The four locations of Hidden Christian heritage, namely, 1. Hisaka Island; 2. Egami Village, Naru Island; 3. Kashiragashima Island, and 4. Nozaki Island; constitute sites with an important legacy in the twenty-first century that draw our attention to shared understandings of Buddhist, Shinto, Hidden Christian (Sempuku and Kakure), and Catholic traditions and the cultural hybridity of religious traditions therein.
A 2017 International Council on Monuments and Sites (ICOMOS) report to UNESCO relates in some depth the evidence of these Hidden Christian traditions, their relics, and the building of churches after the ban on Christianity was lifted. The ICOMOS report also notes that "…the continuing presence of actively-worshipping Christians, the continuing use of the agricultural lands and ongoing worship at shrines, and within church buildings… contribute to the Hidden Christian narrative."
ICOMOS recommended that "oral history projects which record the beliefs and memories of current generations of local people" would assist in conserving our knowledge about the overall cultural world heritage of the region.
Subjective Views in Oral History
Oral historians often emphasize how the very subjectivity of interviews sheds light on history in new ways (see especially Miyamoto Fujie and Jitsuo's interview, Nakamura Mitsuru's interview, as well as Lesson Plan #4). There are moments of emotion in the interview with the Miyamotos, a married Catholic couple, that suggest how they live with a traumatic generational inheritance that has traveled across time. Even one hundred and fifty years later in a place like Hisaka Island, where the Rōya no Sako incident occurred, that history is deeply felt.
Thus, one aspect of Hidden Kirishitan heritage considered here is the possibility of postmemory, or the transference of trauma through the generations.
Is Fujie's reverence because the name holds an importance and sacred relevance for her?
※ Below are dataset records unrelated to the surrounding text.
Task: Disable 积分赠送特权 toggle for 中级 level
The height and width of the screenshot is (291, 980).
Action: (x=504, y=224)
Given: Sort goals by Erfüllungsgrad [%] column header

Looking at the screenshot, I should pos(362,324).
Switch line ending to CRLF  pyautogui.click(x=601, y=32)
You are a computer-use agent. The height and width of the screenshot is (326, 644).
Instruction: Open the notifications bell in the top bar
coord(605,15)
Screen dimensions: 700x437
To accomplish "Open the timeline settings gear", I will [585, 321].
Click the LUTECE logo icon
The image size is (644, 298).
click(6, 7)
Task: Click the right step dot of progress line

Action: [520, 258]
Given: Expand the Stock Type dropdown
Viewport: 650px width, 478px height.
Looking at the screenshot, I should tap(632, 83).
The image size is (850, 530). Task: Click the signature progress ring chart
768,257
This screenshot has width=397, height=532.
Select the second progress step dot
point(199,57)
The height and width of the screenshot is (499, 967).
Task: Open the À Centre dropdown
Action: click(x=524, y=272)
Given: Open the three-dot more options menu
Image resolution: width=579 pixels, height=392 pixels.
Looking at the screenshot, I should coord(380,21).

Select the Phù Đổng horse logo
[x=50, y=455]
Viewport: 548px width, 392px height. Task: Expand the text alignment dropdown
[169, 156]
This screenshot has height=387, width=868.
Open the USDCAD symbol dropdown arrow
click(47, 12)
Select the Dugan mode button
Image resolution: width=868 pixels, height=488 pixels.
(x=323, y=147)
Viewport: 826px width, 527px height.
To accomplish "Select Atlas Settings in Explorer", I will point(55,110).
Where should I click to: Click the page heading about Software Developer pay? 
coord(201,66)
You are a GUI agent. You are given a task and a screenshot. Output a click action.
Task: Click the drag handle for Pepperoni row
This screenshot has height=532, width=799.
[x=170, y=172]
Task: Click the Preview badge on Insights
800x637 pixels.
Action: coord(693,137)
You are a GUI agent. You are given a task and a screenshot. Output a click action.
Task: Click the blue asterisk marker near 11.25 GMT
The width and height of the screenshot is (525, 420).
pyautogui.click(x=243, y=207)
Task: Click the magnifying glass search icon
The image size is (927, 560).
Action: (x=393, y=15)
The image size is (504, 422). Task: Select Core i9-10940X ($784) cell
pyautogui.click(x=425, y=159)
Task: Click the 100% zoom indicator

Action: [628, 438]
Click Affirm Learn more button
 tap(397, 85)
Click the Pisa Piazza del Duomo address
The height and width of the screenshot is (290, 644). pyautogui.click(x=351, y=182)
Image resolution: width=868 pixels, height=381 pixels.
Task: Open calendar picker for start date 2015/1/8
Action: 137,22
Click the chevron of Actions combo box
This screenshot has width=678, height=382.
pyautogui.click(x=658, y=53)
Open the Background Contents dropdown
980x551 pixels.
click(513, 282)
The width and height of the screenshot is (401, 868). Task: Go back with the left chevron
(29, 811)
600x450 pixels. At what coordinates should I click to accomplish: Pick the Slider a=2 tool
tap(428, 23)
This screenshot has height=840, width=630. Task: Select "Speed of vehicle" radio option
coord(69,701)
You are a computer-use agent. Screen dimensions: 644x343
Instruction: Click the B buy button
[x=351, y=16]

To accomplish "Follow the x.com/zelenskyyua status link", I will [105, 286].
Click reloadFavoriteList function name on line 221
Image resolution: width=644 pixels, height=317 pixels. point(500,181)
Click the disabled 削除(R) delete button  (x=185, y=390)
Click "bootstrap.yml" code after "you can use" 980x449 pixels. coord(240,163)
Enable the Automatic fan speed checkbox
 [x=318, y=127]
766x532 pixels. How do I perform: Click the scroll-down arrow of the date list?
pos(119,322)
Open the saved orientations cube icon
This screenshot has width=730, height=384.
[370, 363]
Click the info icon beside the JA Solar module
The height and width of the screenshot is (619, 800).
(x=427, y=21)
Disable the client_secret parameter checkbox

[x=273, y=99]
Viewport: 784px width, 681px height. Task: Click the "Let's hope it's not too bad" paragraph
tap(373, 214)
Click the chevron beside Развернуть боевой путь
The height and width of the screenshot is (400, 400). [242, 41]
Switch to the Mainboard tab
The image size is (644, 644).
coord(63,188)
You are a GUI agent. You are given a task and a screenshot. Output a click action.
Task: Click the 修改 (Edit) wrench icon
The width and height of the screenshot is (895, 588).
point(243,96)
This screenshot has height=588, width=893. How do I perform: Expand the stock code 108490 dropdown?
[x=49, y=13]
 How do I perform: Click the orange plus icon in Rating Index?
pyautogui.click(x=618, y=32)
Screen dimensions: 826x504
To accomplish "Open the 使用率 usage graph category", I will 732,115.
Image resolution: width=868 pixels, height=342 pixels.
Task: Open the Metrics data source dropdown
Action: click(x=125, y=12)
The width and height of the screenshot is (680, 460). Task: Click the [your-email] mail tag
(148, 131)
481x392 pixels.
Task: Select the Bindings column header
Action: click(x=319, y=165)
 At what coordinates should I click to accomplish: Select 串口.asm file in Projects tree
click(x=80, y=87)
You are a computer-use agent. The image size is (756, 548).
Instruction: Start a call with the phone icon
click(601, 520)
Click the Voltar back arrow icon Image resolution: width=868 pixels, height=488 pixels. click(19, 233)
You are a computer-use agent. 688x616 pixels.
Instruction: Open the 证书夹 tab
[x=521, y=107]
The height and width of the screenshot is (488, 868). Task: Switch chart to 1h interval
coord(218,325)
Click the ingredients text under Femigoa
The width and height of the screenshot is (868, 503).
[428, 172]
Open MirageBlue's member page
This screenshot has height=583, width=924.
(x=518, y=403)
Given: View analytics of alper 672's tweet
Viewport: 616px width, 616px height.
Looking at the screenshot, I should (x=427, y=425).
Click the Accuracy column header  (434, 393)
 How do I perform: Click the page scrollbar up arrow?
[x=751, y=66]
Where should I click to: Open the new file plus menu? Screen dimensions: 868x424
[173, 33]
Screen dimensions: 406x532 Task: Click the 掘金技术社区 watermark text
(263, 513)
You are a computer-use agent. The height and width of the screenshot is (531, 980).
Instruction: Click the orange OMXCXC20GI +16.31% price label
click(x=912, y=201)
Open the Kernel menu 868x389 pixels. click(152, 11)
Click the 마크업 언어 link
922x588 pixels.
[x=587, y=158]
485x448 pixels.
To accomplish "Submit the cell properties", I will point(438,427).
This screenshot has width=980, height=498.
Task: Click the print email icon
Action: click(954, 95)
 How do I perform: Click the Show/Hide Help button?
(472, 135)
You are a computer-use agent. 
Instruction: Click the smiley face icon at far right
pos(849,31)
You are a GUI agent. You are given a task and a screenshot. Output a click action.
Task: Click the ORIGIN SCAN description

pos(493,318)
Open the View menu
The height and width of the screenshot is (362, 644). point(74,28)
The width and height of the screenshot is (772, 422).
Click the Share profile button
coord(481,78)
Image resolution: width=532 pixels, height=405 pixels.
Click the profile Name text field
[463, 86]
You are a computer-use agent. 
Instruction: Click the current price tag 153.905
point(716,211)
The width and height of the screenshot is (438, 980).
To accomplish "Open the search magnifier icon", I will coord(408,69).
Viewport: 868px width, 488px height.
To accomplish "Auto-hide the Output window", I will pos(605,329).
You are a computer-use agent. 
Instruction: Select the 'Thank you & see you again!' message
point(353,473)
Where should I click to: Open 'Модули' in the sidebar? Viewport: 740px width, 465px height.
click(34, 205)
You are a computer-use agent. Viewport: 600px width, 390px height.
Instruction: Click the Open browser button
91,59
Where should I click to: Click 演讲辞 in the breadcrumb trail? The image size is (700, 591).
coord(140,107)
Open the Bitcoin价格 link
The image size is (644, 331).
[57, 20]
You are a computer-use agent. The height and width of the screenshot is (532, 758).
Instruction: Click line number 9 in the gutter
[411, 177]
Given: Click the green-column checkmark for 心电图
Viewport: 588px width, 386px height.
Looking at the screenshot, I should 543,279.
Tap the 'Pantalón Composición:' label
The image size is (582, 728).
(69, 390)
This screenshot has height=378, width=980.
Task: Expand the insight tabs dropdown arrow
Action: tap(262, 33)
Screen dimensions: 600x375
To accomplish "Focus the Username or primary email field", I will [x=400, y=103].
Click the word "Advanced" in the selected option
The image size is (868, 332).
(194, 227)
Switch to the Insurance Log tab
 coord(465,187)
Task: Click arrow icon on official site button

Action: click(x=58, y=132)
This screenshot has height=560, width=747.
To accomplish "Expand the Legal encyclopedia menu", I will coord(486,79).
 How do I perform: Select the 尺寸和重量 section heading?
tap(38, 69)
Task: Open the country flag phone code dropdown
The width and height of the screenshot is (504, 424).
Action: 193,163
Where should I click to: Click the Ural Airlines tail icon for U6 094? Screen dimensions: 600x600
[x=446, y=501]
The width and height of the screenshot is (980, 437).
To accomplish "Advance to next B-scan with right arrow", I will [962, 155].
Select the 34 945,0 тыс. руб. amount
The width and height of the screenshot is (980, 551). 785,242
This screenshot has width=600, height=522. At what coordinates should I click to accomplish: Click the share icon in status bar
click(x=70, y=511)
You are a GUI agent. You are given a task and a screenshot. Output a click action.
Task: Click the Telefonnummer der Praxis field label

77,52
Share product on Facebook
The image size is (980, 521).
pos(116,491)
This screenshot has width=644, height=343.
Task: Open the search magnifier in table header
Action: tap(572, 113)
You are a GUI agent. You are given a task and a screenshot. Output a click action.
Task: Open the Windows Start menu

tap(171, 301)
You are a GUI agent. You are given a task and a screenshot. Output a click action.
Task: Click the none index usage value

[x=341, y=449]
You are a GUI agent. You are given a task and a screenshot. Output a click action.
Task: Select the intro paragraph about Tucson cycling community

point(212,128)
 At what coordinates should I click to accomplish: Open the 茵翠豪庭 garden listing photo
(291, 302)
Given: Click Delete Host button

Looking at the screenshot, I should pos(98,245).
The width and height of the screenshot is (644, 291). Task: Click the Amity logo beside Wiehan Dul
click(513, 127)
Our interview in the family lounge room on the southern coast of Hisaka Island some 158 years later comes to an abrupt halt as Fujie gathers her thoughts about her ancestor. The name, Masagorō, was Fujie's personal link to this trauma. Masagorō was put in the jail for his Hidden Christian beliefs, and his remains, the couple tell us, were included in the martyr's hill site in the center of the island. The reader of the texts on this project might consider how each interview demonstrates intersections and imbrications between both the personal, familial postmemorial type memory, and broader public knowledge about Hidden Christian histories on the Gotō islands.